March 28th, 1979, was one of the most exciting evenings in postwar British politics. It was 40 years ago that a no confidence motion was debated, one that everyone knew would go down to the wire. The Labour government of James Callaghan was soldiering on, supported at times by Liberals and Scottish Nationalists. He’d been expected to call an election in the autumn of 1978, but had held on, hoping for ae economic upturn. Unfortunately for him, widespread industrial unrest shut down many services in the “winter of discontent,” and Labour’s popularity fell.
On March 1st, a Scottish referendum on devolution had failed to break the 40% threshold, and the SNP turned against the government when it declined to bring in devolution. Tory leader, Margaret Thatcher put down a motion of no confidence on March 26th, and frantic bargaining went on for 3 days as the government tried to cobble together a majority. It gained some Ulster Unionist and Plaid votes by promising extra funds for their areas, and it looked as though they might just make it when they persuaded Irish Independent Frank McGuire to come over for the debate.
The debate was covered live on the radio, and was broadcast in many pubs throughout Britain. Everyone held their breath as the division came. The Tory whip boomed out the result: “Ayes to the right 311, Noes to the left 310.” No confidence was carried. My friends reported that a great cheer went up in pubs across the country. Callaghan made a dignified response: “Mr Speaker, now that the House has declared itself, we shall take our case to the country.”
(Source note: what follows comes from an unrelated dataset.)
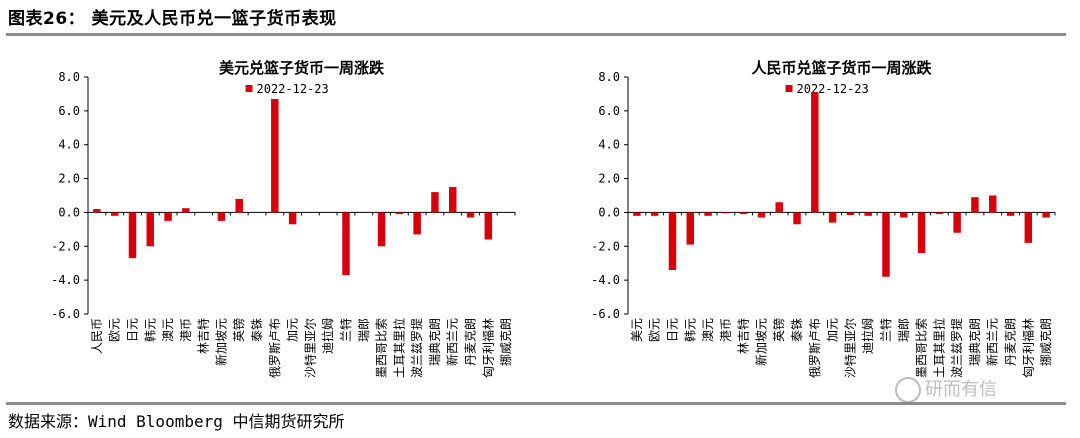 The height and width of the screenshot is (438, 1080). Describe the element at coordinates (536, 34) in the screenshot. I see `top-rule` at that location.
It was a hard-fought campaign until Polling Day on May 3rd, but Callaghan seemed resigned to defeat. After the polls closed, in a car with his adviser, Bernard Donoughue, he remarked: 'You know there are times, perhaps once every thirty years, when there is a sea-change in politics.” He was right. The sea-change swept in Margaret Thatcher, the UK’s first woman Prime Minister.
She and her team turned Britain around. She broke the postwar consensus that had acquiesced in Keynesian economics and the postwar socialist measures that Atlee had introduced. She privatized most of the major nationalized industries, and brought the unions within the law to cut industrial unrest. She lowered taxes, raised incentives, and freed the economy from some of the arcane restrictions that had held it back. She allowed state tenants to buy their homes and become homeowners. And abroad she stood up to Soviet bullying and expansionism, a policy that ultimately led to their collapse.
Britain went from being among the poorest performers in Europe to one of the best, from an international laughing stock to a country respected once more. She saved Britain from what many thought must be an inevitable decline, and restored its confidence in itself. It was that crucial vote, 40 years ago, that set these great events in motion.